I'm starting college next week and I am a bit worried about the lunch part. In high school, I would frequently sit alone or with a table with a few people. If I were lucky, my friends and I would have the same lunch and we would sit together and have a blast. But most of the time I was either sitting alone or with 3-4 people. And there would be people who would not leave us alone and throw s*** at our table us!!

I hope this wouldn't be the same in college. I don't want to sit alone again and have people thinking, "Why is he sitting alone? Is he a loser?" Is the college lunchroom more tolerable? Is it normal for people to sit alone? Is it hard to find friends to sit with?

This is pretty much the only thing I'm nervous about. (Probably sounds pathetic, I know lol)


----------



## lyssado707 (Oct 29, 2004)

I wouldn't worry about this. A lot of people sit alone, and no one thinks anything of it. Plus, there are older, more mature students who are busy and study while they eat so they aren't socializing.


----------



## Cam1 (Dec 4, 2011)

like 1/3 of the students sit alone because of class schedules and what not. The lunch room is big, and the food is much better. Nothing to worry about.


----------



## ufc (Apr 25, 2012)

Family Guy said:


> I'm starting college next week and I am a bit worried about the lunch part. In high school, I would frequently sit alone or with a table with a few people. If I were lucky, my friends and I would have the same lunch and we would sit together and have a blast. But most of the time I was either sitting alone or with 3-4 people. And there would be people who would not leave us alone and throw s*** at our table us!!
> 
> I hope this wouldn't be the same in college. I don't want to sit alone again and have people thinking, "Why is he sitting alone? Is he a loser?" Is the college lunchroom more tolerable? Is it normal for people to sit alone? Is it hard to find friends to sit with?
> 
> This is pretty much the only thing I'm nervous about. (Probably sounds pathetic, I know lol)


Hey family guy (nice choice of name btw) you have nothing to really worry about. The one great thing about college is that it gives you the branch out and meet new people whether it's your classes, clubs, or even the people in your dorm. I'm assuming that you're going to be in a dorm with someone else. So chances are you won't be sitting alone.

Another thing College and HS are completely AND I MEAN COMPLETELY DIFFERENT, it's light night and friggin day. Kids won't be throwing things at you b/c there's such a different level of maturity among college kids compared to hs kids so again don't worry about it.

Hope this helps man.


----------



## TrcyMcgrdy1 (Oct 21, 2011)

Lol, college will blow hs out of the water. lunch room, classes, activities, parties, fun fun fun fun and you wont have to look forward to the weekend!


----------



## Dark Alchemist (Jul 10, 2011)

Much easier. No one cares if you're alone - just bring some books or work with you and you're set.


----------



## Monroee (Aug 26, 2009)

Since college is mainly devoid of bullying, overt immaturity and cliques, you'll find the lunch scene much different and preferable to that of HS. I think the big difference is that nobody cares about you. Nobody cares that you are sitting alone - in fact, a lot of the cases sitting alone is normal. Everyone has different schedules and they eat when they have the time, and many read/study while eating or sit on their laptops or whatever. 
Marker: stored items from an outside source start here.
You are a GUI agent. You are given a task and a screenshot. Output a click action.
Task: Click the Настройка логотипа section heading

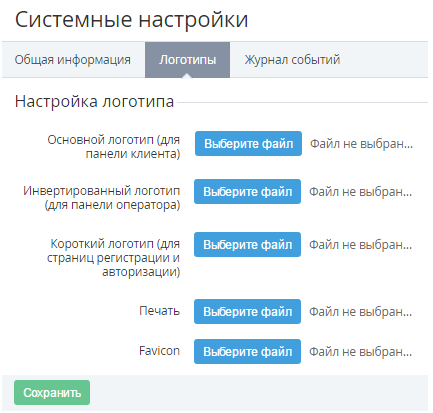click(94, 101)
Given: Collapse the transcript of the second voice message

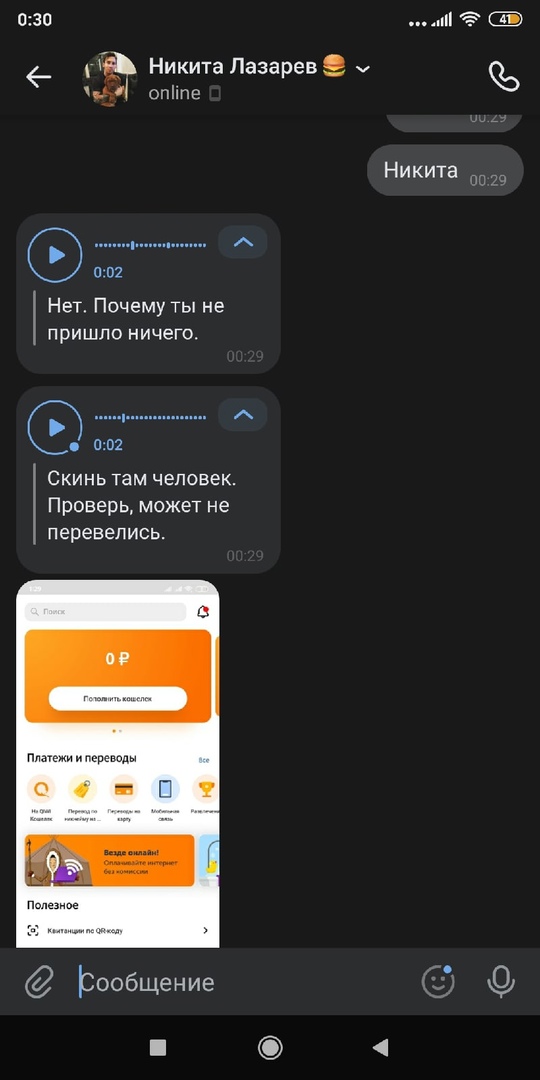Looking at the screenshot, I should coord(243,415).
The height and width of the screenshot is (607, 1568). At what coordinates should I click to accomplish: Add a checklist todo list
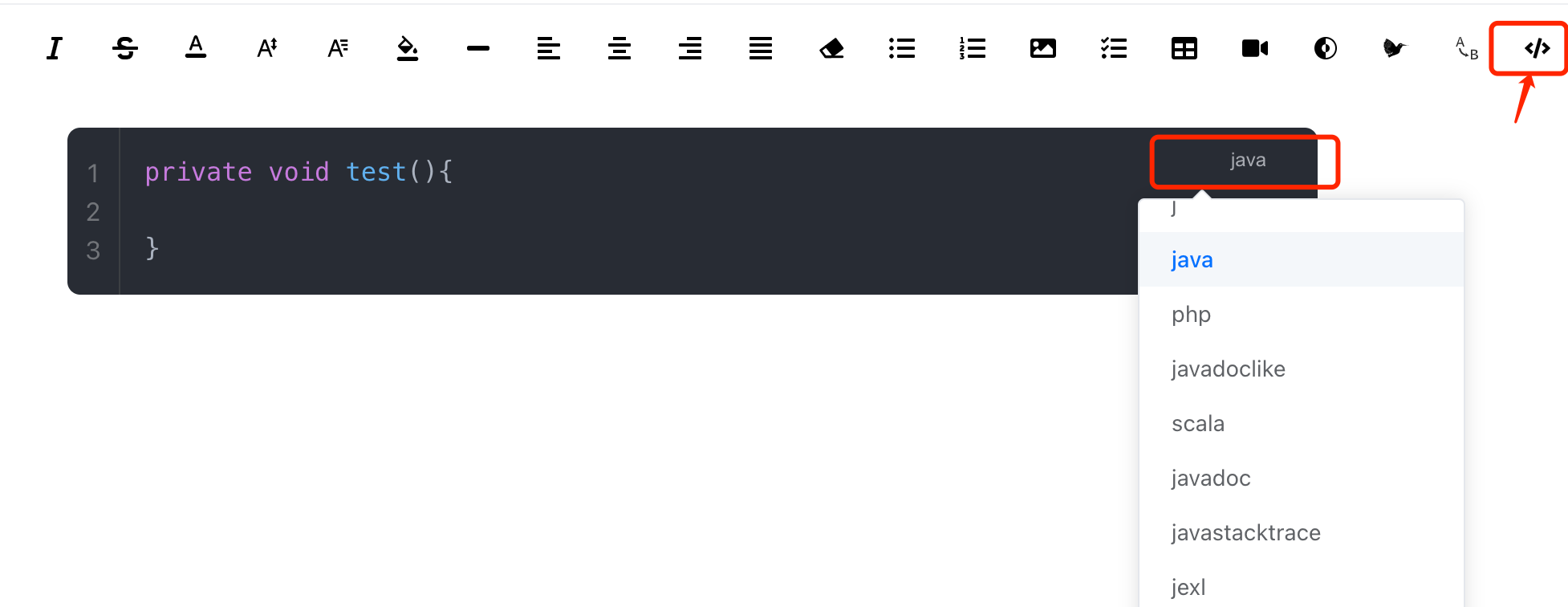1114,49
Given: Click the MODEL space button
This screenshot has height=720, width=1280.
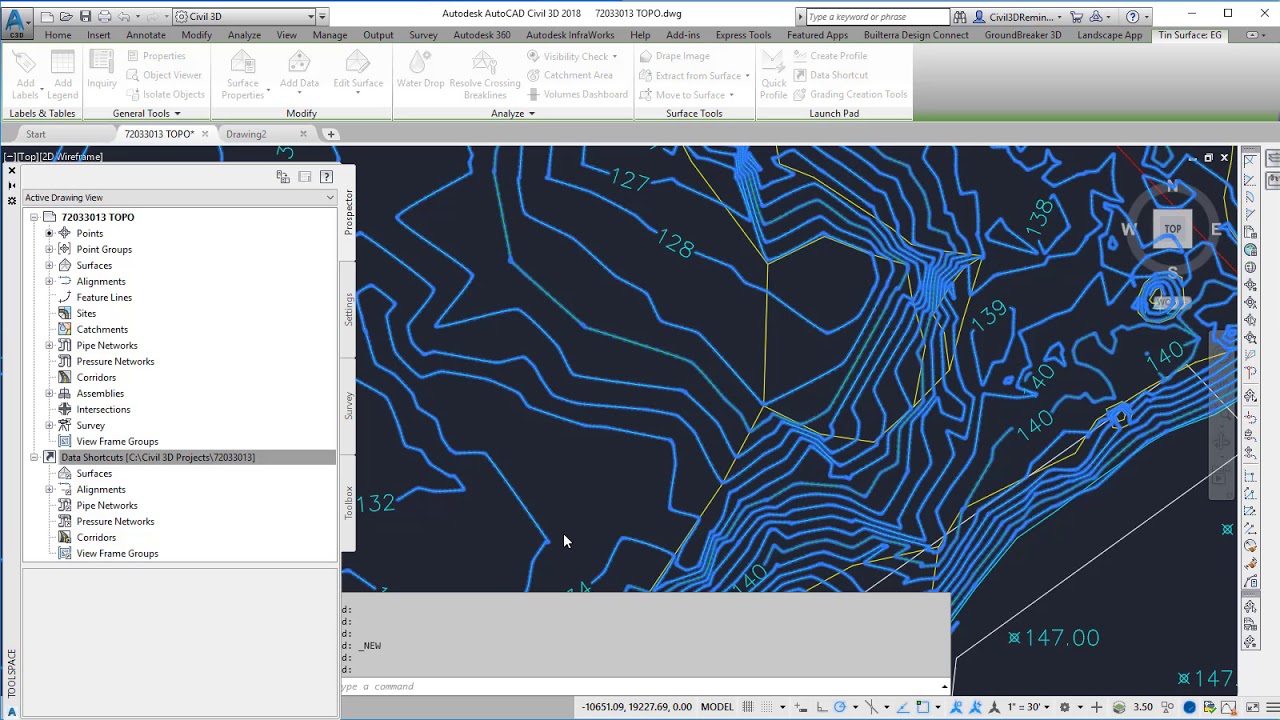Looking at the screenshot, I should click(716, 707).
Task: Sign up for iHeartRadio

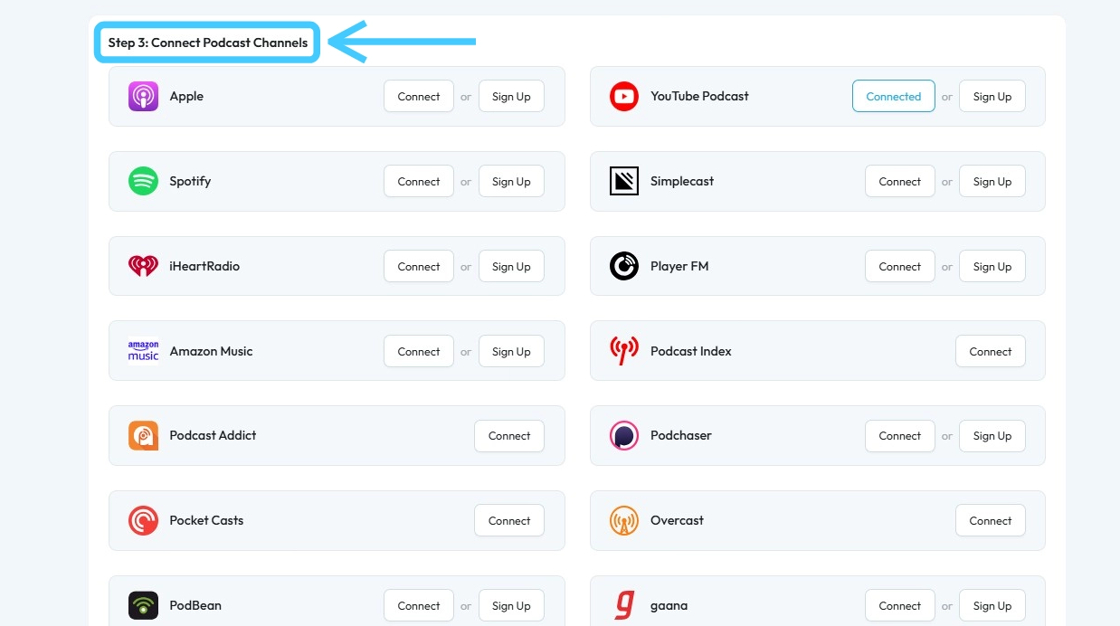Action: click(511, 266)
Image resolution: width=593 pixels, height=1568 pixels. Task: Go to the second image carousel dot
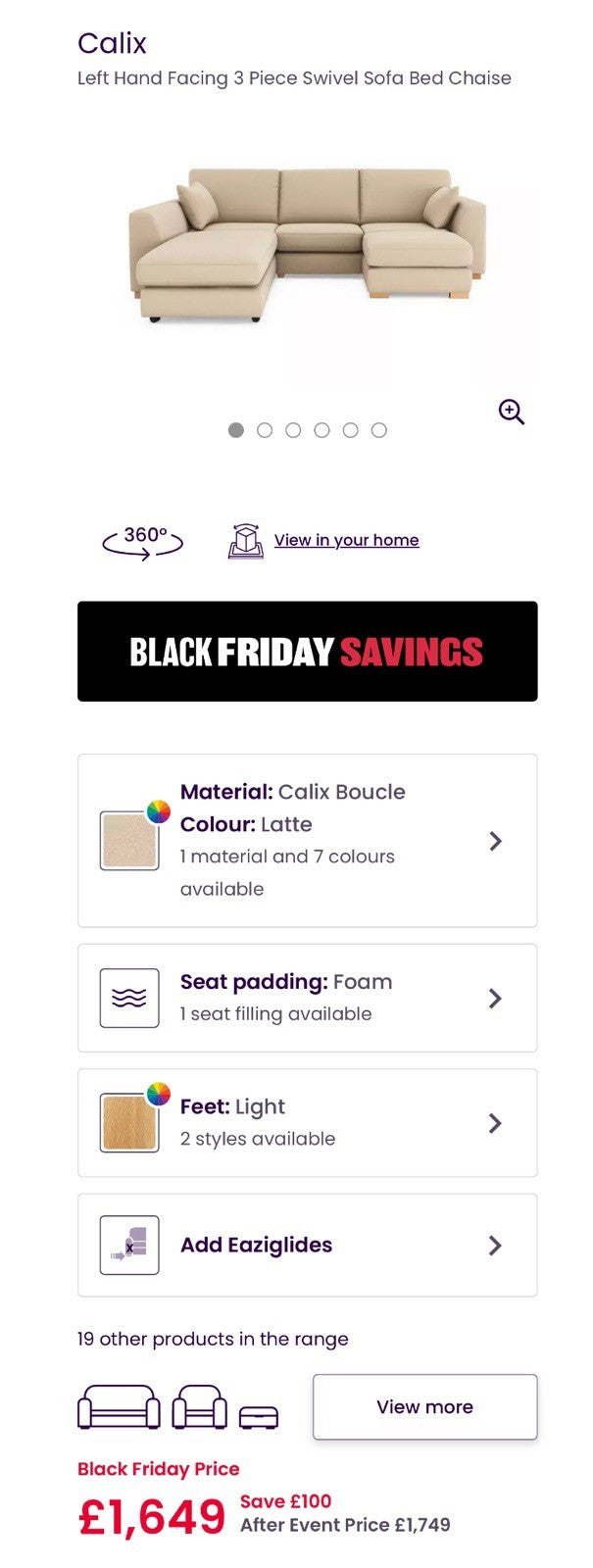pos(265,430)
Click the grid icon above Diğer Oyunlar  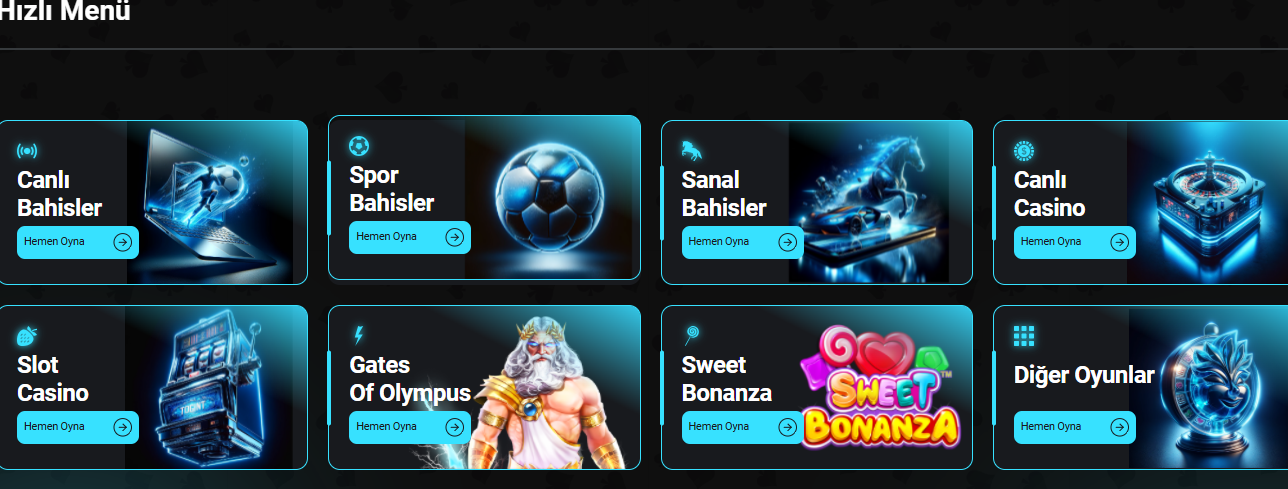(x=1024, y=336)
And the lunchroom is not a prison that you are forced to go to like in HS. Go when you want, leave when you want. Personally I never even ate in my lunchroom in college. Not because I didn't want to, rather I just didn't have the money to eat anything. But the lunchroom was perfectly fine. Of course in college I sit alone 24/7 because I don't even have friends. And no one has ever given me a second glance, or even a first glance, because of sitting alone. 

And bullying, like throwing stuff at you, doesn't happen in college. If it does, they will probably get arrested. lol. Bullying like that is rather abnormal in college.


----------



## Vance (Sep 6, 2011)

I think around lunchtime on a weekday more people sit alone than in a group just because of schedules as other posters already mentioned. I always preferred to take food back to my room, but it's really not a big deal.


----------



## Black And Mild (Apr 11, 2011)

This is coming from a guy who has been to three different colleges...all different sizes...

The atmosphere of the cafeteria changes depending on the size of the college, number of places to eat, and the size of the caf itself.

The smaller the school/cafeteria and the less options there are to eat outside of the cafeteria, the more it resembles eating in a high school caf, and vice-versa.

Lunch/Breakfast time more people are likely to do their own thing, especially at lunch. That's when you have commuters and professors and just people visiting the campus probably in the cafeteria. At dinner time, the environment becomes more cliquey, as it's usually less people eating in there. Most people don't have night classes either, so it's easier for people with friends to meet up with them for dinner.


----------